Document Updated last:
sysSt <- Sys.time()
sysSt
## [1] "2017-08-15 23:03:38 EDT"
This paper illustrates an ensemble model approach for the Ames House Price data. An ensemble model combines multiple models in an effort to increase the predictive accuracy. This specific ensemble approach illustrates the model stacking method.
The diagram below shows the high-level model stacking architecture, which is composed of two stages. The top-level stage, called Level 0, is composed of three modeling algorithms:
- Gradient Boosting (gbm)
- Extreme Gradient Boosting (xgb)
- Random Forest (rngr)
The second stage, Level 1, is composed of a single Neural Network (nnet) model. The predictions from Level 1 are used to create the final data set.

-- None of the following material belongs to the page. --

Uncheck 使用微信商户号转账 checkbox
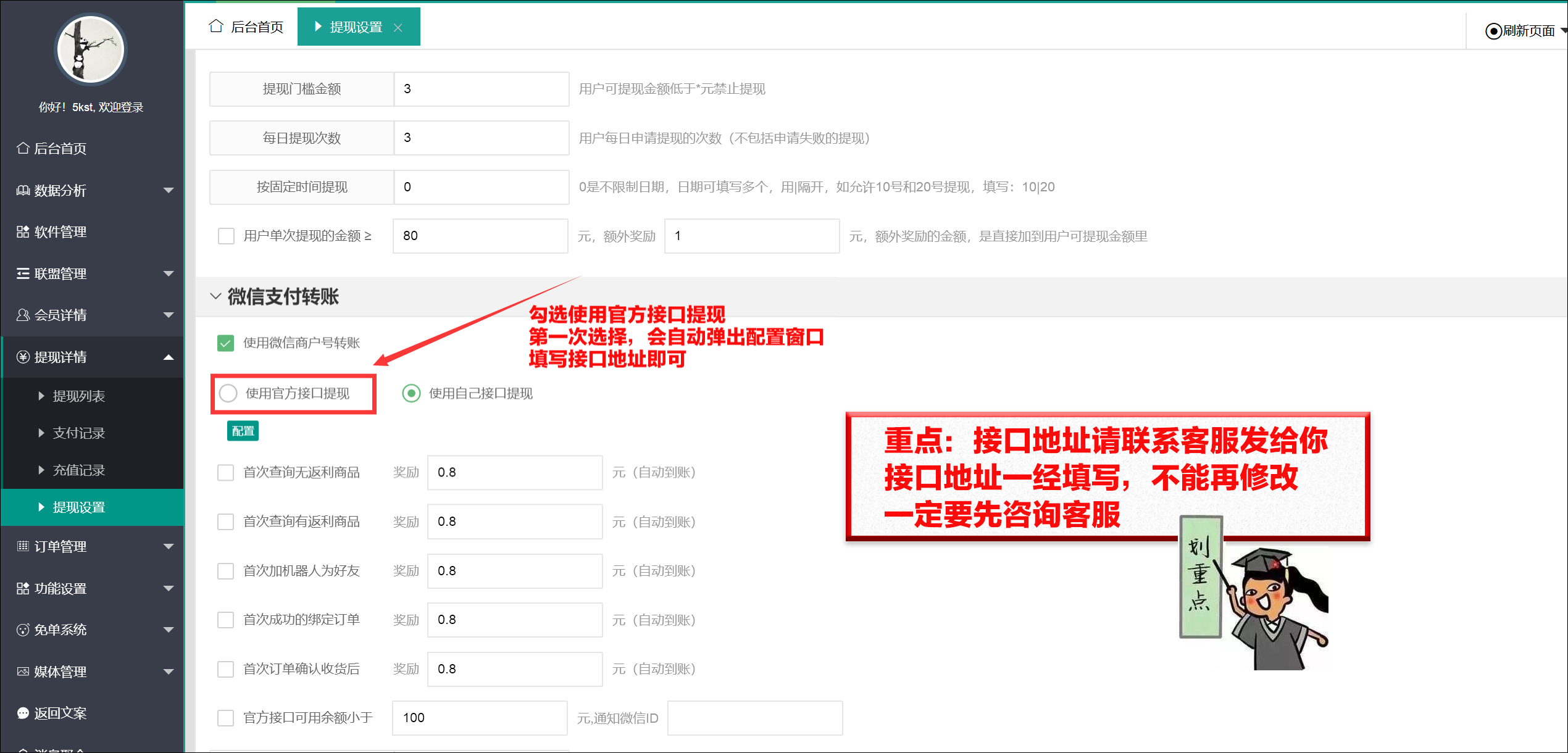Screen dimensions: 1568x753 click(226, 343)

Feature Sets in the diagram represents one or more sets of attributes created for the Level 0 models.
The following chart shows the model performance of the individual Level 0 models versus the overall stacked model.
## Model PLB_Score Level ## 1 gbm 0.12852 Level 0 ## 2 xgb 0.13696 Level 0 ## 3 rngr 0.14703 Level 0 ## 4 nnet 0.12678 Level 1
The percent reduction for the Level 1 model compared to the best performing Level 0 model:
## [1] 1.353875
From the above chart we see that the Level 1 model is a 1.35% improvement over the best performing Level 0 model.
To fit within the constraints of an intuitive ensemble model approach, a simple stacked model was designed. A performance gain for Level 1 predictive power supports the simple design efficacy. The wisdom of Occum’s Razor, i.e. parsimony, cannot be overstated when designing models. A simple model design supports efficient model optimization. The specific simplications are
- Limit Level 0 to three models
- Limit Level 1 to one model
Improvements in stacked model performance can be accomplished by
- Adding models to Level 0 and Level 1 using different algorithms
- Tuning model Hyper-parameters
- Adding feature sets by feature engineering
- Adding levels in the model structure
The remainder of this paper demonstrates the model stacking training pipeline. First we show an approach for creating model feature sets. Next we demonstrate an approach for training Level 0 models.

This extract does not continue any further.